第106話 対峙

 それからまた数日。

 依頼をこなして、エルフの森についての手がかりを探して、宿で休んで、鍛錬をして。それを何度か繰り返した後で、僕らは帝都での雑役税を納め終わった。

 これでもう、いつでも帝都を出ることができる。『サルニルカ島』での依頼を終えてから僕らへの警戒を僅かに強めたこの街を、できるなら早く離れてしまいたい。でも肝心の、エルフの森についての情報は、大したものを見つけられていない。街を離れてしまえば、酒場やギルドでの情報集めも、図書館での文献漁りもできなくなる。できるなら、帝都にいる内にエルフの森の手がかりをもっと得ておきたかった。だから、期日を決めて、雑役税を納め終えた後も数日だけ帝都に残って情報を集めている。


 今日も一縷いちるの望みをかけて、帝都で一番大きな図書館へ来ていた。

 帝都のちょうど真ん中近くに位置するこの図書館は、無機質な建物の多い帝都にあって珍しく古風な雰囲気を残している。

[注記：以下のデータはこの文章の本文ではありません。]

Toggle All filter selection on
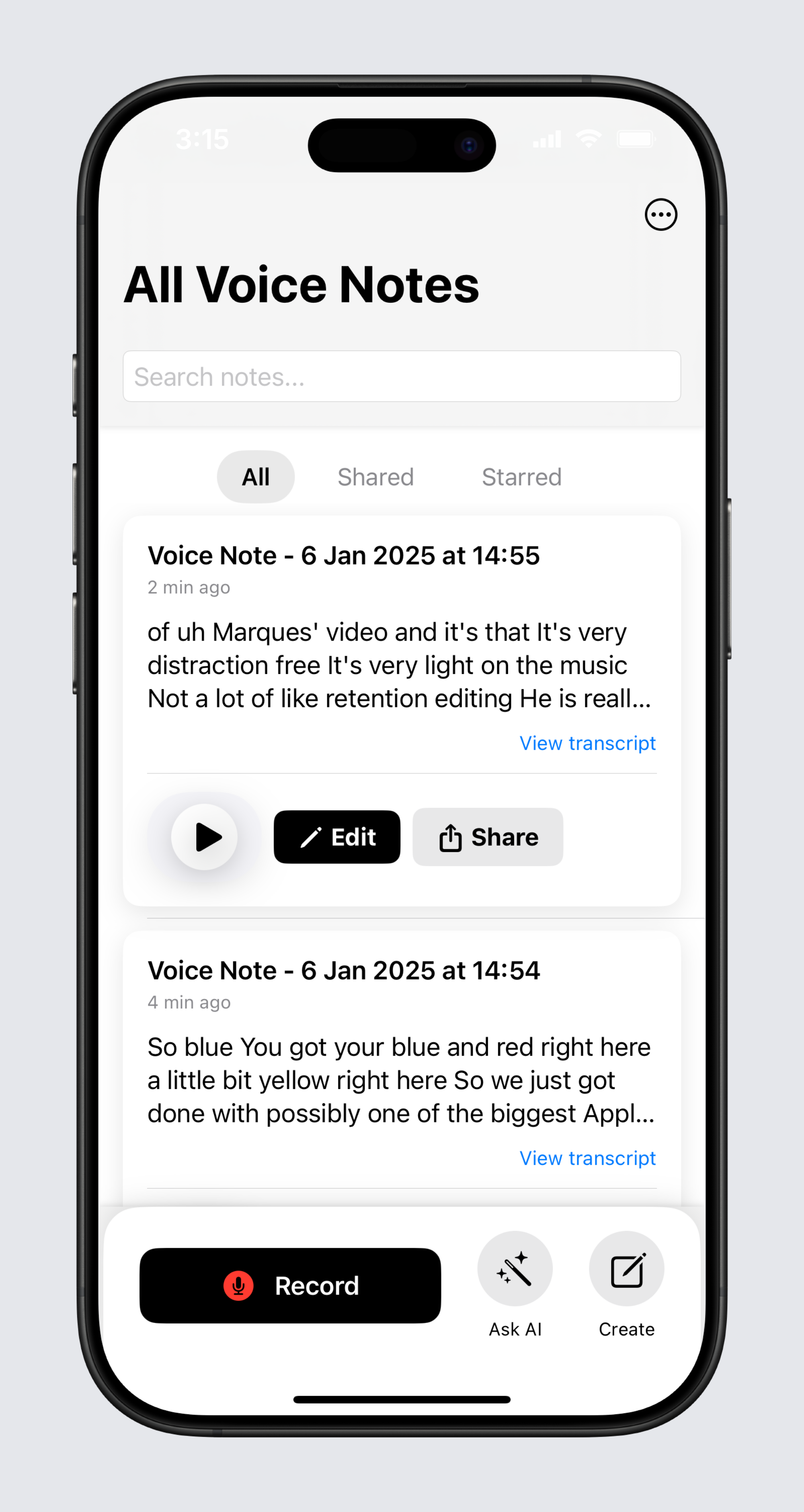 point(255,476)
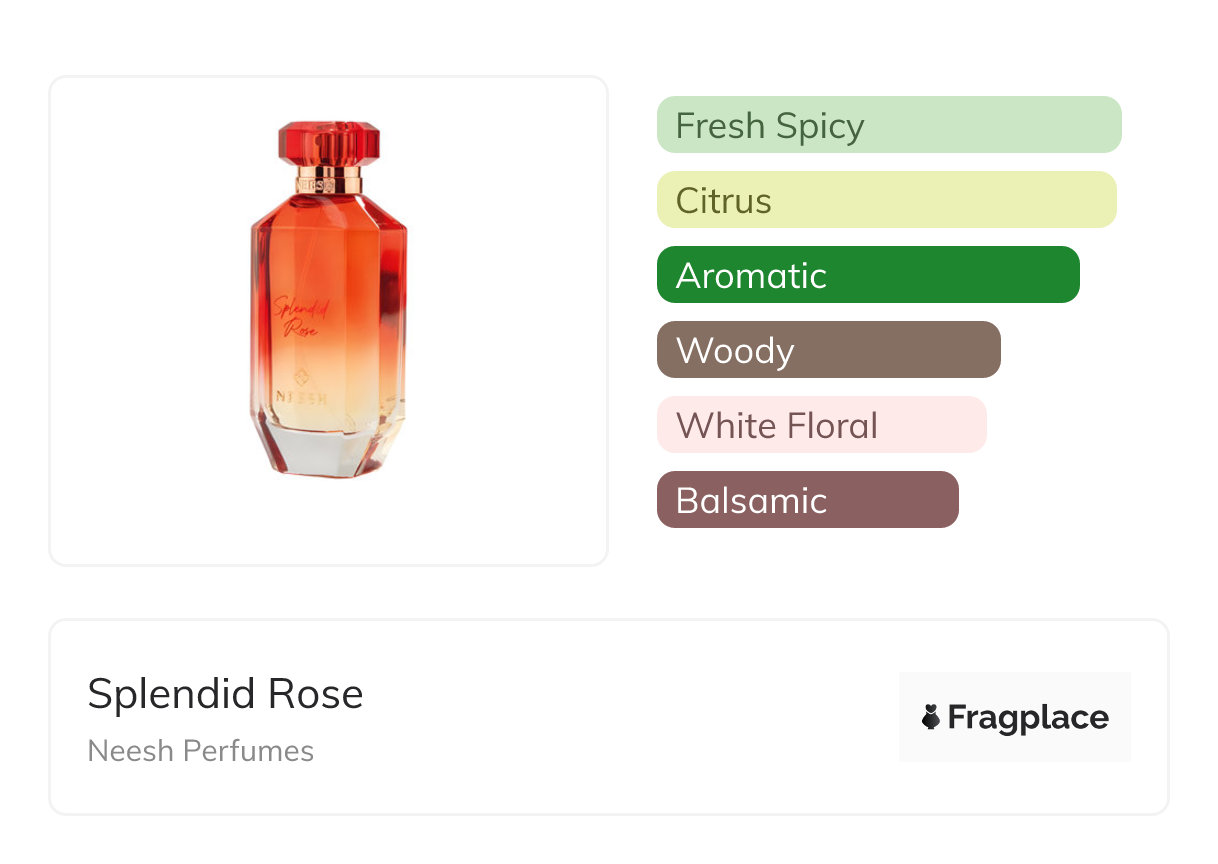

柱も外壁までも全てが木造で、歩くと仄かに森の中を歩く時と似た、木の薫りを感じる。立ち並ぶ棚を埋め尽くす書物の匂いと相まって、僕はなんだか昔住んでいた家のことを思い出してしまう。切り倒した木々と、僕が村中からかき集めた本で囲まれた小屋。今いる図書館は場所も大きさもまるで違うけれど、匂いだけは似ている。そのことがなんだか可笑しかった。


「……ロジおン、さん。どうしタの?」


 気が付くと、隣で書物をぺらぺらとめくっていたクルカさんが、手を止めて僕を見ていた。

 今日は帝国語のできるルシャと、クルカさんに手伝ってもらっている。違うパーティのクルカさんにまで手伝ってもらうのは気が引けたのだけれど、マナイさんがむしろ是非にと逆に頼み込んでくるので、折角の人手を断る理由もなくて、こうして良く手伝ってもらっていた。

 ちなみに帝国語の読めないシエスは留守番だ。勿論一人にはせず、ナシトに任せてある。シエスは今朝、別れ際に若干不満そうな無表情をしていたけれど、今頃はナシトと一緒に宿で魔導の勉強をしている頃だろう。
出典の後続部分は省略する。